また、今回の入力されるスイープデータ値に対応する級が、前回の算出されたフィルタ出力値(級)と同じ組合せに対して、前回の算出されたフィルタ出力値を出力する演算が命令コードとして対応付けられている。
また、今回の入力されるスイープデータ値に対応する級が、前回の算出されたフィルタ出力値(級)より大きい組合せに対して、前回の算出されたフィルタ出力値に「1」を加算した値を今回のフィルタ出力値とし出力する演算が命令コードとして対応付けられている。
干渉除去部42において、図5(a)に示すように、「42,41,42,43,0,0,0,14,20,28,31,31,31,31,20,14,9,0」が順にスイープデータ値として干渉除去部42に入力されると、級選択部452は、図5(b)に示すように、入力された各スイープデータ値に対して、「5,5,5,5,0,0,0,2,3,4,4,4,4,4,3,2,1,0」を対応する級を示す値(級値)として出力する。
干渉候補判定部471は、演算部457が算出したフィルタ出力値が、連なりしきい値「2」以下である場合に、入力されたスイープデータ値が干渉候補であると判定し、連なりしきい値「2」以下でない場合に、入力されたスイープデータ値が干渉候補でないと判定する。
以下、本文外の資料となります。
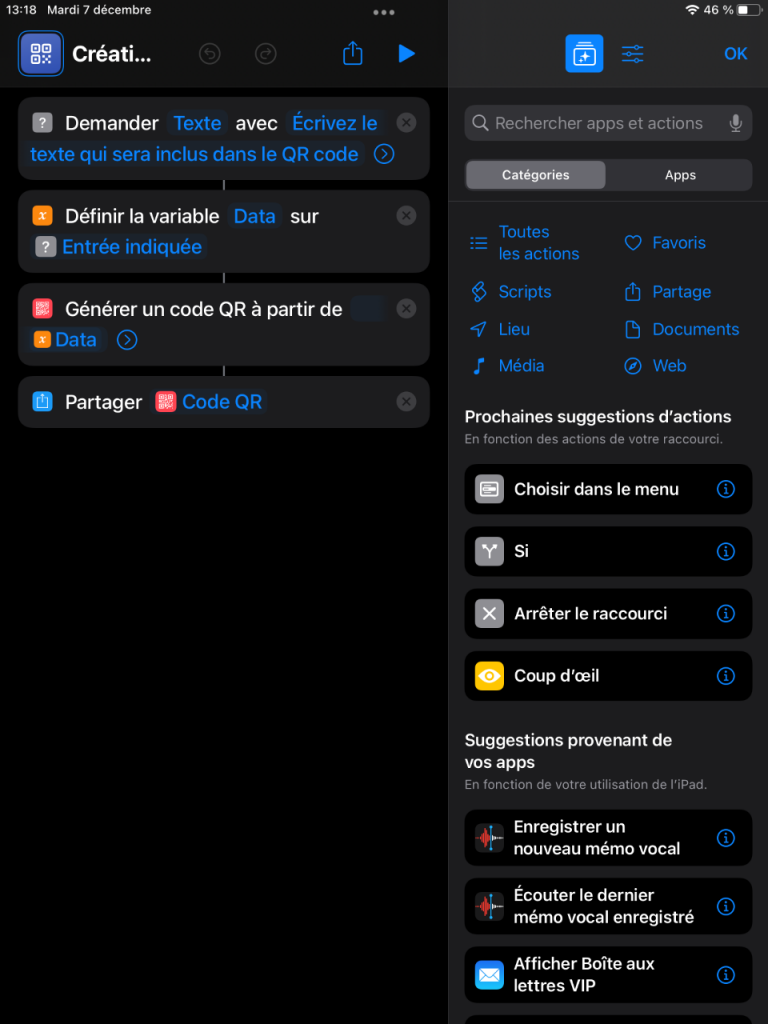Viewport: 768px width, 1024px height.
Task: Tap the share icon in the top toolbar
Action: [x=353, y=54]
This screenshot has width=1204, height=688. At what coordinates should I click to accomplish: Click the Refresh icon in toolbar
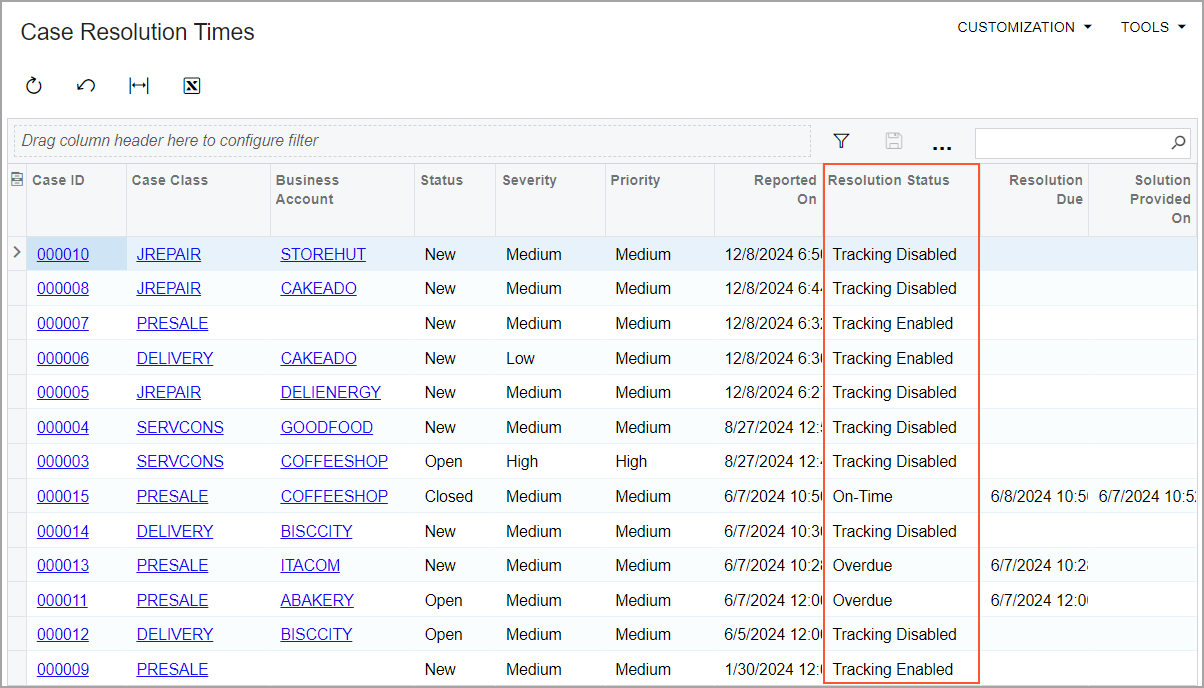point(34,86)
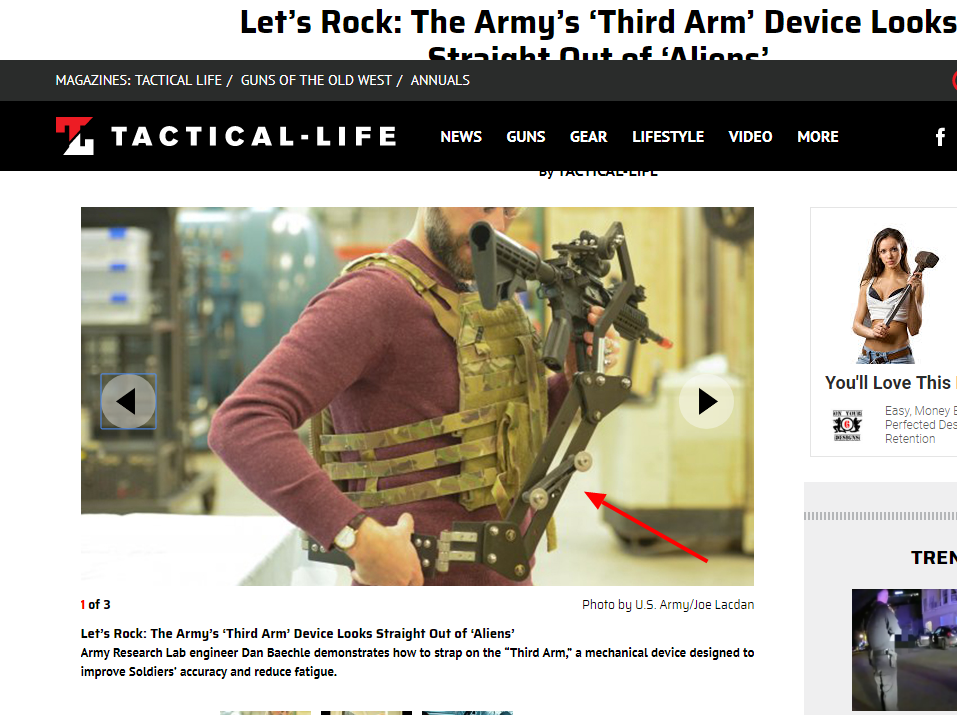Open the You'll Love This ad headline

click(x=890, y=383)
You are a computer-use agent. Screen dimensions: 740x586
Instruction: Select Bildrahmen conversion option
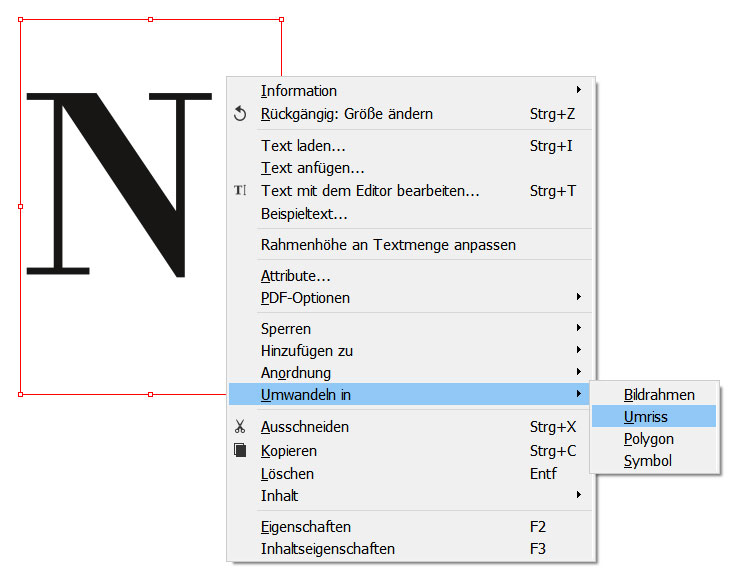658,395
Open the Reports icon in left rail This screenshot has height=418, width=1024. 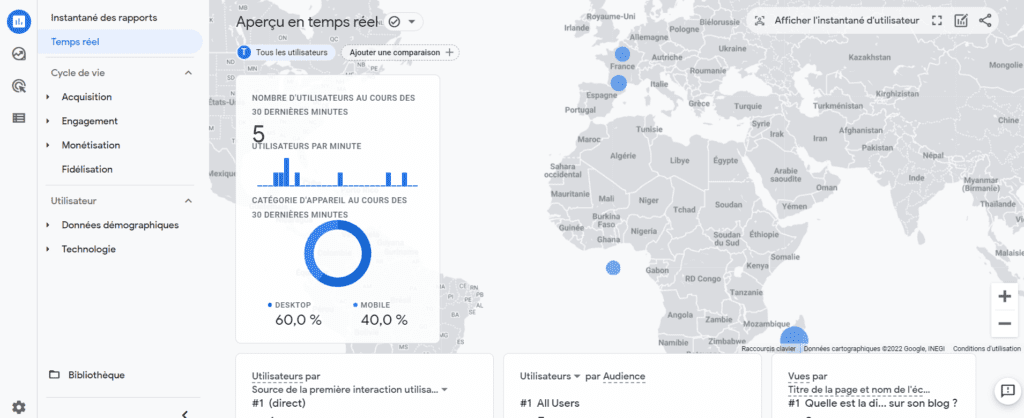coord(18,21)
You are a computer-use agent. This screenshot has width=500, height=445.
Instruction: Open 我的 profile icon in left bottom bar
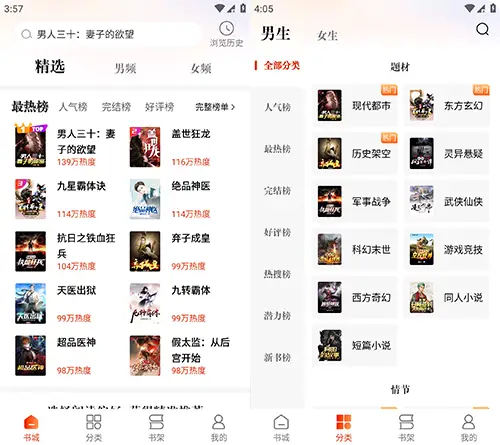(219, 422)
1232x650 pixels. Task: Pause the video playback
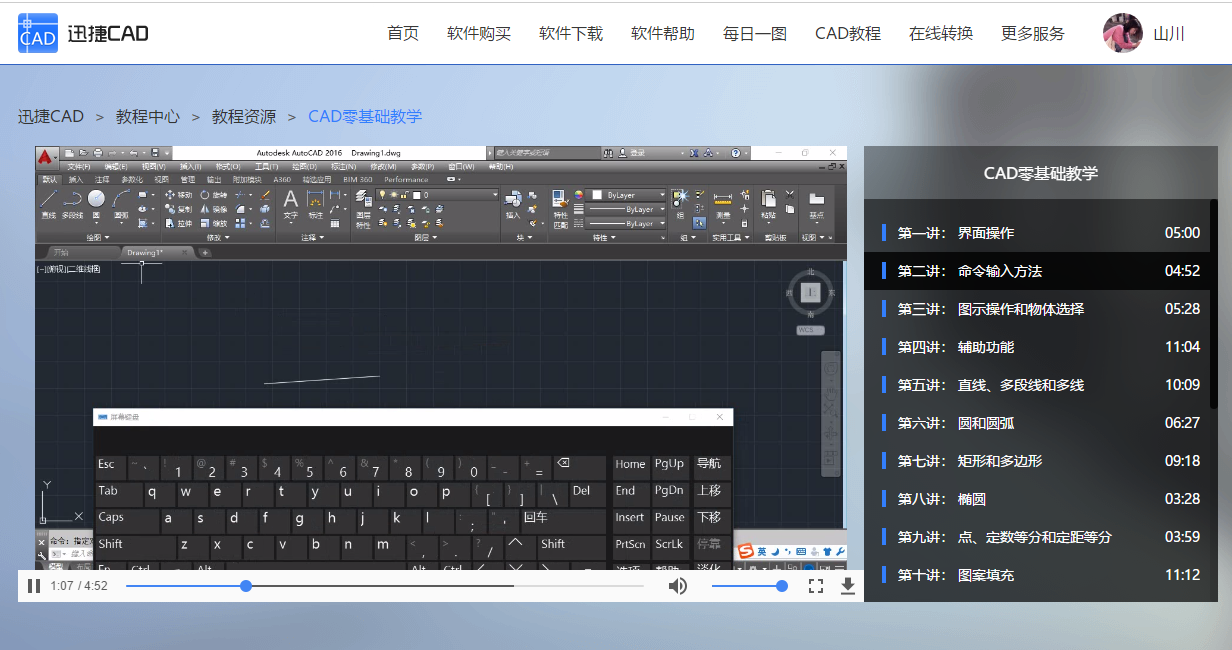34,586
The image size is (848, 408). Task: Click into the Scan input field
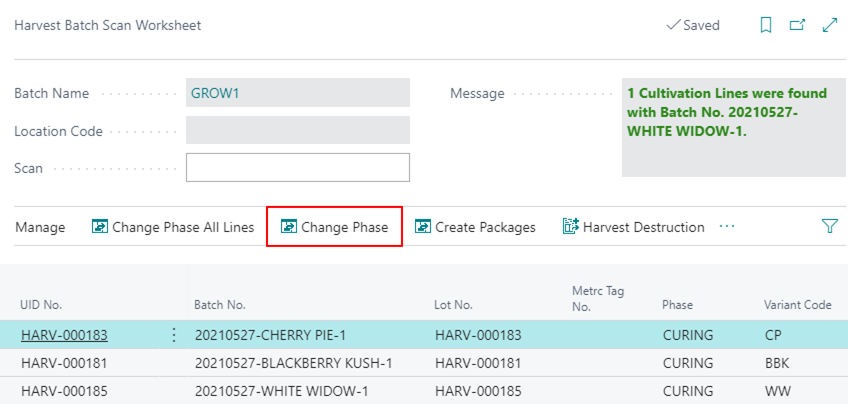298,168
干渉候補判定部471は、図5(d)で示されるフィルタ出力値に対して干渉候補であるか否かの判定を行い、図5(e)に示すように、「1,1,1,1,1,1,1,1,0,0,0,0,0,0,0,1,1,1」を出力する。ここでは、干渉候補判定部471は、干渉候補である場合「1」を出力し、干渉候補でない場合「0」を出力している。
干渉判定部473は、干渉候補判定部471が出力した判定結果と、エッジ検出部472が出力した検出結果とに基づいて、入力されたスイープデータ値が干渉であるか否かの判定を行い、図5(g)に示す判定結果「1,1,1,1,0,0,0,1,0,0,0,0,0,0,0,0,0,0」を得る。ここでは、「1」が干渉であることを示し、「0」が干渉でないことを示している。干渉判定部473は、図5(g)に示す判定結果に基づいて、図5(h)に示すように「0,0,0,0,0,0,0,0,20,28,31,31,31,31,20,14,9,0」が干渉除去後のスイープデータ値として出力される。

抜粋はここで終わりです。